Faire des choix en dehors du monde, au-dessus des nuages… est-ce vraiment possible ? Ne croient à ce mythe que celles et ceux qui s’estiment assez neutres, assez vierges, assez blanches et blancs, pour s’incarner sans aucune influence.
On me demandait souvent si je t’avais choisi, de manière libre et éclairée. Alors je répondais innocemment que oui, que mes parents ont même refusé de me voir liée à toi au début, que personne ne m’a forcée, que je n’ai pas besoin qu’on me libère. Je crois que j’ai été naïve deux fois : la première en croyant que c’était vraiment mes choix et mes libertés qui inquiétaient, la deuxième en imaginant que l’on pouvait faire des choix, libres et éclairés. Faire des choix en dehors du monde, au-dessus des nuages… est-ce vraiment possible ? Ne croient à ce mythe que celles et ceux qui s’estiment assez neutres, assez vierges, assez blanches et blancs, pour s’incarner sans aucune influence.
Tu n’as jamais signifié rupture ou malaise, ni avec mon corps, ni avec les autres. Au contraire, tu as été un moyen d’exprimer que j’étais plus qu’un corps et ce rappel était pour les autres, les hommes notamment ; mais aussi pour moi, me rappeler quotidiennement que je suis davantage qu’un corps, que je dois absolument être plus qu’un corps, plus qu’une femme, plus qu’une musulmane même – aussi paradoxal que cela puisse paraître.
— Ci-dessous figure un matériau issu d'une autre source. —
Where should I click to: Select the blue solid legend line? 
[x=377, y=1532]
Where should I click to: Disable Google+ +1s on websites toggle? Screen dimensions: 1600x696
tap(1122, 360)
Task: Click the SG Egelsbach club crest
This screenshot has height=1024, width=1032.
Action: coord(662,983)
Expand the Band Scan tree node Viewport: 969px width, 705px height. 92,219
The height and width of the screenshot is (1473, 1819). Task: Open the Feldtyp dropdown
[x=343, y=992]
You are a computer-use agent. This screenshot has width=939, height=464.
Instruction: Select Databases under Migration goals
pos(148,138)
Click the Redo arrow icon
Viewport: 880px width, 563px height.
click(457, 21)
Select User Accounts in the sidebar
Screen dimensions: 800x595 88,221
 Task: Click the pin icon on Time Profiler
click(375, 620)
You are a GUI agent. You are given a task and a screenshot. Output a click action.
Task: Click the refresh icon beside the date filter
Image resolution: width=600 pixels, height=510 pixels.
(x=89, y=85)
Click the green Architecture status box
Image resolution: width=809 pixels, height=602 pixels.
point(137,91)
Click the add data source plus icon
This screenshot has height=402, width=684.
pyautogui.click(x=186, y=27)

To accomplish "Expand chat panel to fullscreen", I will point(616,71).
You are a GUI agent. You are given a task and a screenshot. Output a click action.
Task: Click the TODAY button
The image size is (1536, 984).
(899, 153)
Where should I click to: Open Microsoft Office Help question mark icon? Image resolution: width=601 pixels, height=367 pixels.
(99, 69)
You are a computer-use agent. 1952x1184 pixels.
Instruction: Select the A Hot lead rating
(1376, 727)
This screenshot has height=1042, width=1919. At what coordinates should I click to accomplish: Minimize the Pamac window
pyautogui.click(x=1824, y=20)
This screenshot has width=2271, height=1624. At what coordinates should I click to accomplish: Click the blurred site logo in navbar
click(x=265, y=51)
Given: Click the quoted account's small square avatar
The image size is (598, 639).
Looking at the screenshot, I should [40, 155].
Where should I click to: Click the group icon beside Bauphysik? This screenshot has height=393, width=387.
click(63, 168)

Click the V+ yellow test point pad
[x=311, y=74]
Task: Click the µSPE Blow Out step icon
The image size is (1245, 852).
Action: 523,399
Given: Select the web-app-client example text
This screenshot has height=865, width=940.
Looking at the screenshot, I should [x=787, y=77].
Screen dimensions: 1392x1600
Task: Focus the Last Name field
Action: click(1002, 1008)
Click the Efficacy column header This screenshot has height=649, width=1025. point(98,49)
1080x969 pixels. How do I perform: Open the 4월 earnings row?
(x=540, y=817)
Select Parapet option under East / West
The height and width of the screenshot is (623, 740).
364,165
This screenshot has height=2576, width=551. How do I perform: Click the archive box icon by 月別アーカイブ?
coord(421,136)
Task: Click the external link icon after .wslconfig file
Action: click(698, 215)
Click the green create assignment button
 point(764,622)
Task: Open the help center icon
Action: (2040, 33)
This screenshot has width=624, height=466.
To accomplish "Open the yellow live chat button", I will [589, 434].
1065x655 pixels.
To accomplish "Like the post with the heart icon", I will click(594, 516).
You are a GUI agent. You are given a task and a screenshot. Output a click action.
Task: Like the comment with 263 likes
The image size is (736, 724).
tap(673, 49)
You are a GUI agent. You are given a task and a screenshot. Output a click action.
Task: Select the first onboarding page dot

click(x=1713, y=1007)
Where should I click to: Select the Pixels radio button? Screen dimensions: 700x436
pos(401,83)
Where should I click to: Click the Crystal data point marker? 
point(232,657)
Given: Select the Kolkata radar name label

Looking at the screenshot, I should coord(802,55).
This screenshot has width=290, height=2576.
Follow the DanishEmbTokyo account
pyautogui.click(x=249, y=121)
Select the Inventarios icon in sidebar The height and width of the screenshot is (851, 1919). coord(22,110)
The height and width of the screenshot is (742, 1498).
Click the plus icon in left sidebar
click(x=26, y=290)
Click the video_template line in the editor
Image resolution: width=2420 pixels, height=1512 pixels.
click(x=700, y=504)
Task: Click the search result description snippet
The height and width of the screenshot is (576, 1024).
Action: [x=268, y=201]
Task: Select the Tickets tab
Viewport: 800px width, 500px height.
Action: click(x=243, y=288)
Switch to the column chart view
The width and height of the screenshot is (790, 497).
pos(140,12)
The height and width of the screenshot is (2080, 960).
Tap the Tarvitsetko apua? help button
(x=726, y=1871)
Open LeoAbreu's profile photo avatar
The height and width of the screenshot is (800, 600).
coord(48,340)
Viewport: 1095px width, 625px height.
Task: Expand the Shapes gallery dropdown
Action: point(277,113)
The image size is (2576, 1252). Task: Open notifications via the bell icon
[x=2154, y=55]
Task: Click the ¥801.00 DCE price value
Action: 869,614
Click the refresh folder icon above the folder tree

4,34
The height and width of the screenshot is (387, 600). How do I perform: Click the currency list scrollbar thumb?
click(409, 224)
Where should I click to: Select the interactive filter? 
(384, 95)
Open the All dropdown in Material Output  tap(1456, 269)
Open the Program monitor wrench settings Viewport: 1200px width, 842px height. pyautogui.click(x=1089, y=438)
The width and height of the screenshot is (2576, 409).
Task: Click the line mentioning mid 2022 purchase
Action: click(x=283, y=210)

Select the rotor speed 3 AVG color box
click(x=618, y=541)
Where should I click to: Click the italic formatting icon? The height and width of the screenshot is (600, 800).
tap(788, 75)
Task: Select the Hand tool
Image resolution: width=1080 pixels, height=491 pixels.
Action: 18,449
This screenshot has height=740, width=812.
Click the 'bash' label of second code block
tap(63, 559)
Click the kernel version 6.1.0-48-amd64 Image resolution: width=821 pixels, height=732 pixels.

C’est ce que signifie croire pour moi. Et si tu as un sens religieux, peut-être que c’est celui-ci : incarner l’humilité et l’ambition de la réforme constante de soi.
Ce soi n’est pas qu’individuel, il peut aussi être collectif, un soi communautaire.
Tu n’es pas un oppresseur, tu ne peux pas l’être, tu n’existes matériellement pas sans moi, je te domine.
J’ai rarement accepté de parler de ce que tu signifies parce que c’est trop complexe, trop intime et trop mouvant. Je ne parviens pas à saisir fermement tes sens, et ça me va très bien.
Dans cette lettre, j’ai comme une envie de te réhabiliter. Tu n’es pas un oppresseur, tu ne peux pas l’être, tu n’existes matériellement pas sans moi, je te domine. Tu n’es pas non plus une libération, tu ne peux pas l’être, tu n’existes matériellement pas sans moi et le choix de me lier à toi me met face à des violences terribles. En cela, néanmoins, tu incarnes une volonté d’aller à rebours des normes dominantes et de chercher l’autodétermination. C’est déjà beaucoup, merci pour cela. Tu n’es pas non plus un objet d’asservissement, tu n’as pas qu’une histoire, qu’une idéologie, qu’une culture, tu es étrangement universel. En fait, tu n’existes vraiment pas. Tu n’es que ce que l’on décide de faire, de dire et de raconter pour toi et sur toi, et donc sur moi et sur toutes.